Feller's NSF Grant Funds Research and Learning

At Wabash, strong research means even stronger teaching, and you'll find few better examples of both than the work of Scott Feller.

The professor of chemistry has received a grant of approximately $500,000 from the National Science Foundation (NSF) to fund his continuing research on the interactions between the molecules that comprise cell membranes and to provide support for the Wabash students conducting that work alongside him.

The half-million dollar award renews a grant that has been the springboard to graduate school for more than a dozen Wabash students and has bolstered the reputations of Feller and Wabash in scientific and pedagogical circles. The series of grants has also paid for the continuous expansion of the Little Giant parallel supercomputer required for the atomic level molecular modeling that makes Feller’s research possible.

When the new grant is completed, Feller will have received NSF funding for all 17 years of this line of research, which has been used by scientists studying dementia and mood disorders, lifespan, inflammatory diseases, immunology, and even the behavior of simple organisms. His work has also gained the attention of pharmaceutical companies, nutritionists, and even a baby formula manufacturer.

“The most successful project that has come out of this grant to date has been with the Omega-3 fatty acids, which are positively implicated in health studies,” Feller explained. “Our research has developed a new picture of what Omega-3 fatty acids look like at the molecular level, and scientists in the nutrition field are finding that useful. I get requests for reprints and images from nutritionists, and was invited to speak at the company that makes most of the baby formula.
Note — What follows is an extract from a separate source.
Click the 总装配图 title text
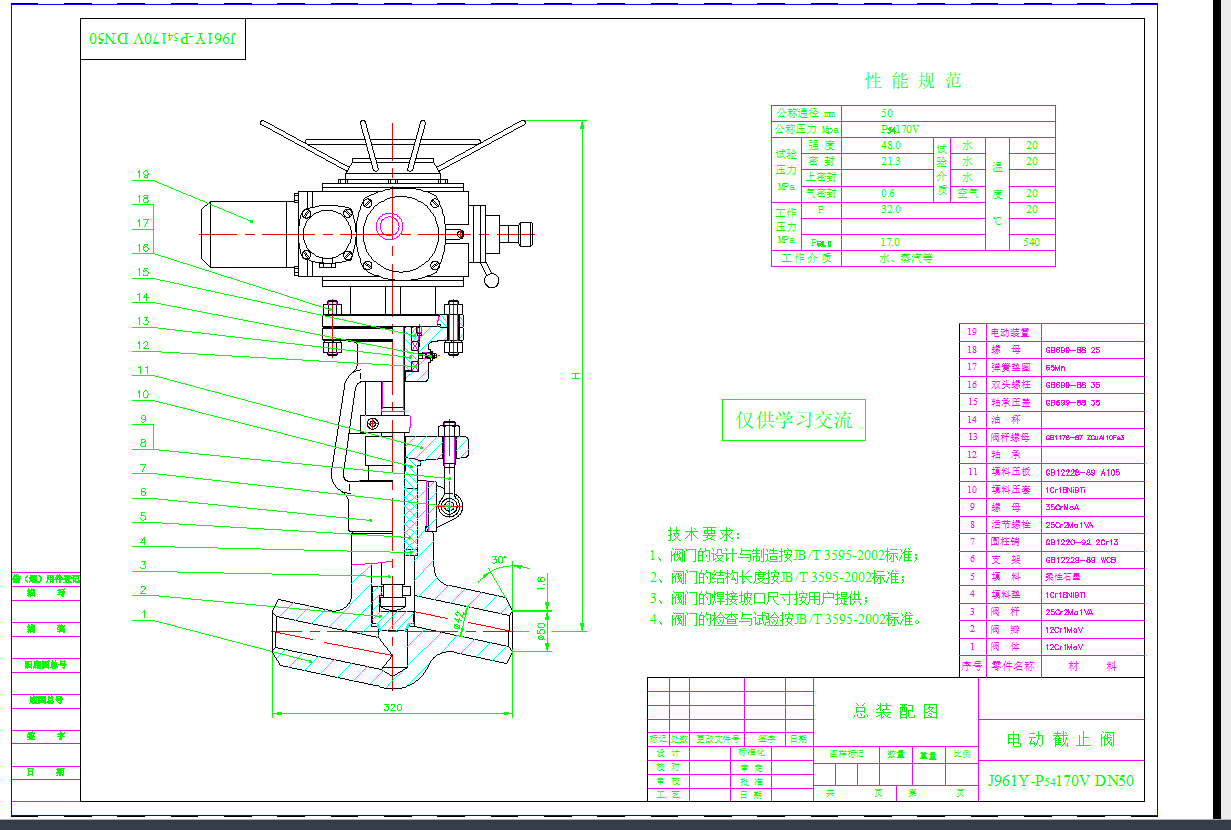1231x830 pixels. (x=895, y=711)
“We also have a paper in the Journal of Biological Chemistry that looks at an Omega-3 fatty acid that is a signaling molecule important to the nervous system, how it could be involved not just as a constituent in cell membranes, but as a regulator of biological processes.”

With the renewal of the NSF grant, Feller and his students will also model and study cell membranes containing the protein rhodopsin, whose activation is the key first step in the vision process, as well as polyunsaturated phospholipids that have been identified in previous experimental studies as key to the development of visual acuity. The model system under study will also be expanded to include other potentially important membrane constituents such as cholesterol and vitamin E.
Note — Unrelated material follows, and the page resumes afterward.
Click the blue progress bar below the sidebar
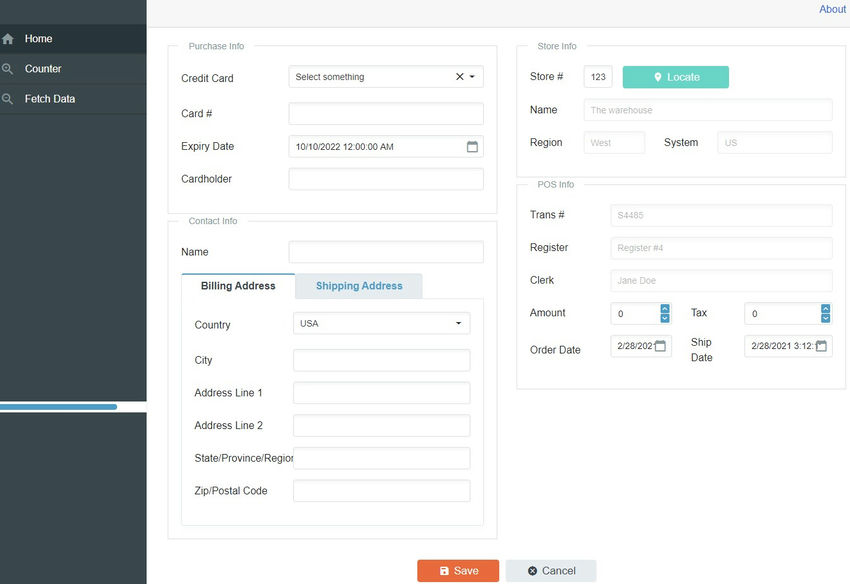 pyautogui.click(x=57, y=406)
“The awarding of a major NSF grant to Scott Feller is a public acknowledgement of his continuing prominence as a scholar of national and international reputation,” said Dean of the College Gary Phillips. “He has received continuous NSF support for his teaching and scholarship for more than fifteen years, no insignificant feat. You earn such support by scholarship and teaching that is recognized for its quality and impact. Recipient of the McLain-McTurnan-Arnold Award for Excellence in Teaching, with publications widely and frequently cited by chemists and biophysicists, Scott is an intellectual leader of the community who models what it means to be scholar/teacher to all Wabash faculty.”

Feller says this area of research continues to fascinate him, in part because of the daily interaction with his student co-researchers. The cutting-edge work gives students an opportunity to be research scientists alongside Feller, and they may encounter obstacles their professor doesn’t know the answer to.
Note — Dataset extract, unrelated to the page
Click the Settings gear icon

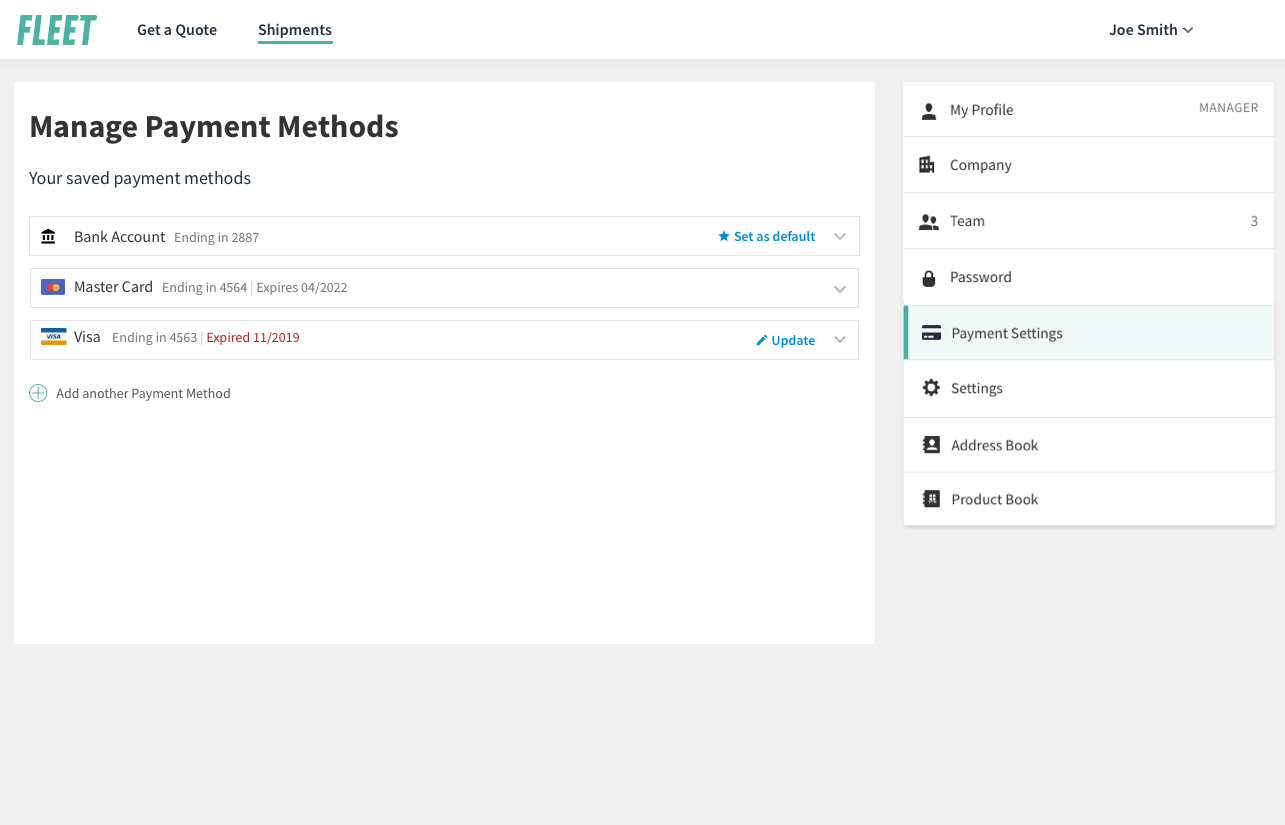[931, 388]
“Those moments, when a student realizes he has figured out something that maybe nobody knows, are the real benefit of research for students,” Feller said. “On my chalkboard every day there’s a new problem. My intern Mike Lu ’12 comes to my office every day for us to talk about something new, or some challenge we’re trying to overcome.”

In addition to providing stipends to Feller’s interns, the research offers the rare opportunity for undergraduates to publish in journals and present at national conferences. Feller’s intern Xingcheng Liu ’10 recently presented the research at the American Chemical Society’s national meeting in San Francisco.

Feller added that while he’s excited about the grant renewal, his role as chair of Division One, which includes biology, chemistry, physics, and mathematics, evokes even more enthusiasm.

“One of the things I’m proud of as Division Chair is that we have an NSF grant in every department. Mathematics has the Algebra Institute; Jim Brown in physics has the MoNa [Modular Neutron Array]; Amanda Ingram has her study of chloridoid grasses. We’re a pretty small place, yet we have NSF funding for all our departments in a time of tight funding in Washington. I’m even more excited about that than I am about my own grant right now.”